As an exhibition showcasing portraits of women writers opens at Farley House & Gallery in Lewes, award-winning artist Susanne Du Toit tells Rebecca Pitcairn about this latest body of works
Award-winning artist Susanne Du Toit sees women. She sees them and paints them in their stripped-back, unadulterated, gritty glory.
The 68-year-old, who won the National Portrait Gallery’s Portrait Award in 2013 making her an instant household name, is famous for her seemingly melancholy portraits of family members and personalities from the world of arts and entertainment, such as screenwriter Stephen Beresford and actors Stephen Campbell Moore, David Schwimmer and Timothy Spall.
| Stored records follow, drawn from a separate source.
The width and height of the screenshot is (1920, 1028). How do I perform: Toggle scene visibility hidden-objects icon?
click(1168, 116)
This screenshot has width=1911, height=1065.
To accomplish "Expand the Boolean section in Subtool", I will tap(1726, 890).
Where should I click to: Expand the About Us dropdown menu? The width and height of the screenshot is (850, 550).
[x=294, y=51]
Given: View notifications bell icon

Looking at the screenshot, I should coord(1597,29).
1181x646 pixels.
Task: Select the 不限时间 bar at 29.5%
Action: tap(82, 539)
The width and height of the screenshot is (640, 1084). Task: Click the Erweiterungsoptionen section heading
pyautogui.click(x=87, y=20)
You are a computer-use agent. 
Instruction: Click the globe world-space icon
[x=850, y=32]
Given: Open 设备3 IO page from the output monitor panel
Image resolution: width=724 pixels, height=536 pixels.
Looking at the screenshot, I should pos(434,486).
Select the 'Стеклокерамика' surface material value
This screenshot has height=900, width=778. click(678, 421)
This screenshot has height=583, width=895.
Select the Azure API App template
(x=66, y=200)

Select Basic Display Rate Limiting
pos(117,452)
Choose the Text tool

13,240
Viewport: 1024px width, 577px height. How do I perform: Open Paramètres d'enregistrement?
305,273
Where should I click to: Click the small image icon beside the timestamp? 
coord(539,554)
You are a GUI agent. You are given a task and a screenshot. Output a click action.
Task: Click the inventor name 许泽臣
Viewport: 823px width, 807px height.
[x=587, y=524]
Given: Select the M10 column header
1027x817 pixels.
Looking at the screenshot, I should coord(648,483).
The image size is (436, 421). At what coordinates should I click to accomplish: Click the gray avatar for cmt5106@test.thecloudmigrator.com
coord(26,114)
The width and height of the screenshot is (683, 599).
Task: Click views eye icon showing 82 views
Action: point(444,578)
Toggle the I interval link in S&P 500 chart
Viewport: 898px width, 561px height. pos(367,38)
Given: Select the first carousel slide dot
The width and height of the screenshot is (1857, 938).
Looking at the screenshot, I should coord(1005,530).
The portrait of her eldest son Pieter, which won her the Portrait Award, was described by Sandy Nairne, the National Portrait’s director at the time, as ‘simple but outstanding’ and was disliked by her son. “He didn’t like the way I portrayed him, he said it wasn’t very joyful,” she tells me.
For her latest body of work, the mother-of-four and grandmother-of-five visited the homes and workplaces of 19 eminent women writers, such as Dolly Alderton, Clover Stroud, Dreda Say Mitchell and Diana Evans among others, to paint them for an intimate series entitled, Painting Women Writers.
The project came about after the South African-born artist was commissioned by the National Portrait Gallery, in 2019, to paint a portrait of the writer, Jeanette Winterson, for their collection.
“Painting Jeanette had awakened me to the fact that writers are not just interesting people, but often have unusually deep emotional and imaginative lives, making them compelling subjects for portraiture,” says Susanne of the encounter, which inspired the venture.
This July, the striking collection of portraits will go on show at Farley House & Gallery, in Chiddingly. The pictures have also been collated into a book, published by Eiderdown Books, an independent publisher championing female artists set up by Harriet Olesen, head of publishing at Pallant House Gallery in Chichester.
Painting Women Writers is a record of the project and the portraits of the women Susanne has painted, but the unique and intimate book also shares preliminary sketches and fascinating notes from Susanne on her visits to the writers’ homes and her process, as well as personal contributions on the experience of being a sitter from the writers.
“I’ve always kept a journal, I’d write about my garden, my children or the struggles I might be having with a particular painting, but I think doing this gave me so much more to write about and, after a while, the writing became as big a part of the project as the painting,” says Susanne, whose musings take the reader on a journey that helps them better understand her portrayal each writer. “I’m not a writer, but I’m really pleased we included my notes in the book because, you know, after the shows and exhibitions, that’s usually it but now, with the book, it has a longer life and I’m happy about that.”
Susanne visited each of the writers in their homes or workplace so she could paint them in their own surroundings – some feature their children, pets and even laundry – helping to bring to the canvas individual personalities of the authors and their worlds that might not be otherwise seen by those who read their work.
“While the process for each portrait is similar, I found all the writers very different,” she says. “Some of them were really into the project and some of them found it really difficult and I got the feeling they felt quite uncomfortable. So, I would prompt a conversation, and then, my goodness, everyone had such a story to tell, such a journey and to me, that was so amazing, to really meet the human side of them all. And everyone was very, very different.”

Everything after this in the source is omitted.